Chris Marker's provocative film Sans Soleil (Sunless) (1982) demonstrates how technologically-mediated ethnographic vision in the late twentieth century can foster an environment for potentially empowering and responsible ways of seeing. Presented in the intentionally- transparent guise of a documentary, the film chronicles the travels of a fictional filmmaker, Sandor Krasna, via footage he has shot in locations as diverse as Japan, Guinea-Bissau, Iceland, and France, as well as via letters Krasna has written to an anonymous woman, who reads them as voice- over narration of the footage. The woman's voice-over is often ambiguously attributable (i.e., it is unclear whether she is still reading Krasna's letters or momentarily providing her own extra-textual commentary). Such vocal ambiguity upsets the narrational consistency practiced in more classically-aligned ethnographic and narrative filmmaking; it calls attention to a located perspective by challenging the too-easily located viewpoint.

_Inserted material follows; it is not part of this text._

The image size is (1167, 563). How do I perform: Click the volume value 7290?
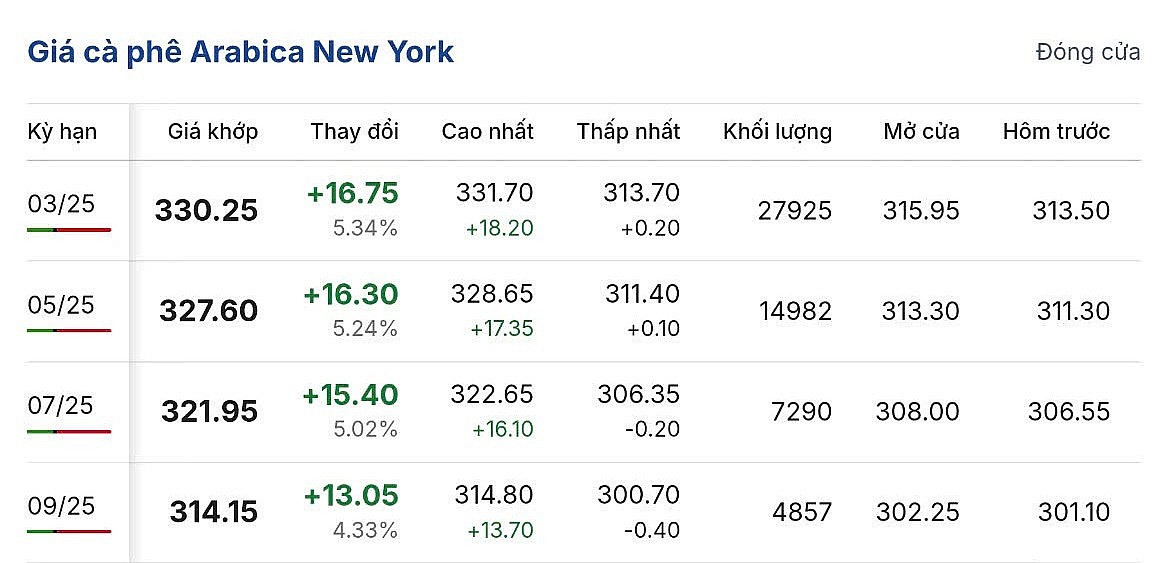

Still, Krasna/Marker's footage and their/his scripted letters convey a semi-autobiographical feel, through which Marker appeals to viewers to travel with--or more precisely, through--his film to experience differently situated perspectives.

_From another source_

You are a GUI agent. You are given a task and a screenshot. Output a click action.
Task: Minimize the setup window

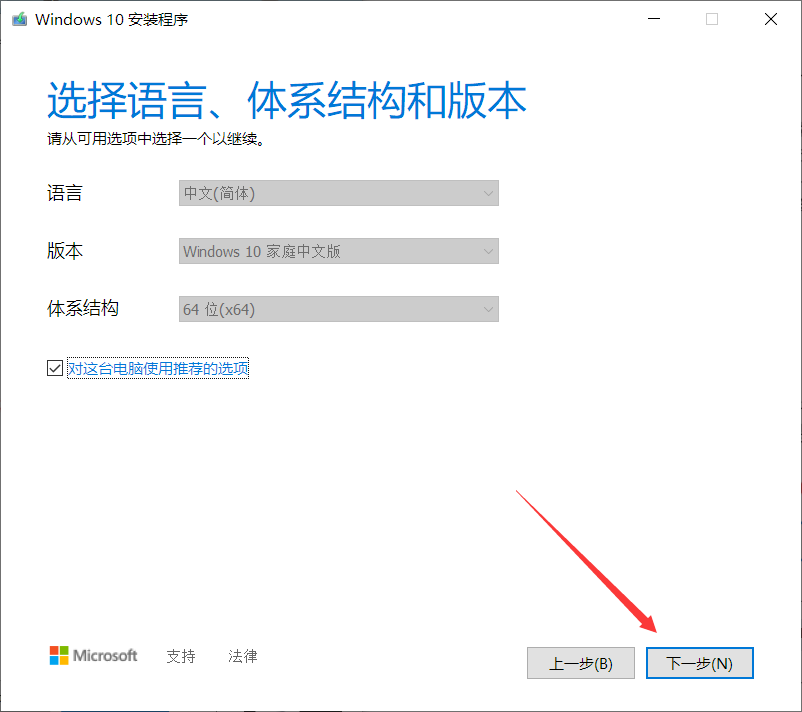pos(653,18)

Through the vehicle of Sans Soleil, Marker elegantly explores memories of variously located cultures/viewpoints, but not by " borrowing another's memories," as has been professed so often of Marker's film (e.g., Kaja Silverman 1996). Such an "amusement park" approach, where one (empowered) appropriates the culture of another (disempowered), does not challenge but reinforces the binary power structures of center and margin of Self and Other. Marker's film makes no such appropriative move. Instead, Sans Soleil revels in a plurality of mnemic positions. It defies the narrower act of merely seeing one's own memories in the memories of an Other. Marker's methodology is more sensitive and more interactive than that. It encourages exponential proliferation of memory--indeed, of agency--for all participants by unmasking and repositioning the power of vision (particularly of cinematic vision).

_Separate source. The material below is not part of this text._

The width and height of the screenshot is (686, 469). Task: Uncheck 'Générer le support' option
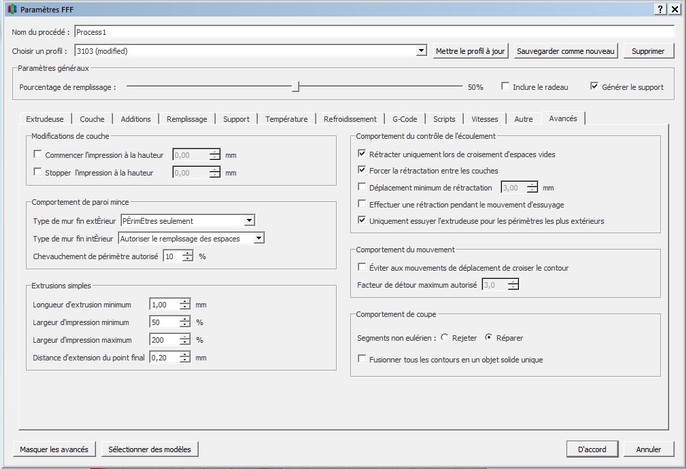[x=595, y=87]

Marker's filmmaking accomplishes this feat both spatially and temporally. Sans Soleil navigates a nonlinear network of interconnecting images that portray the cultures and peoples of widely-dispersed nationalities. Marker highlights these visions precisely as images through methods of self-conscious juxtaposition, narration, and manipulation of the visual and auditory with a synthesizer. The film's method and message move beyond a sense of postmodern irony or play to a realm of interactive, "diffractive" (Haraway 1997) filming. Marker's film questions concepts of memory, time, space, banality, and agency--but with a candid sense of ethical, acknowledged responsibility in his visual authorship.
The film's synthesized images and sounds emerge in a metaphorical space Marker labels "the zone." The zone demarcates a meaning-making area between the filmmaker, the filmed, and the spectator. It renders "'images affected by the moss of time,'" radically altered images subsequently imbued with fresh meanings.
A device for creating "'electronic graffiti,'" the zone's synthesizer solarizes and distorts Marker's filmed imagery, and thereby complicates any essentialized notions of cinematic space and time. The distorted, fractured imagery reassembles to multiply meanings rather than elide or destroy them; in short, in Sans Soleil Marker employs the tropes of photograph, still, and film expressly to rework them, to redefine meanings as structured by vision.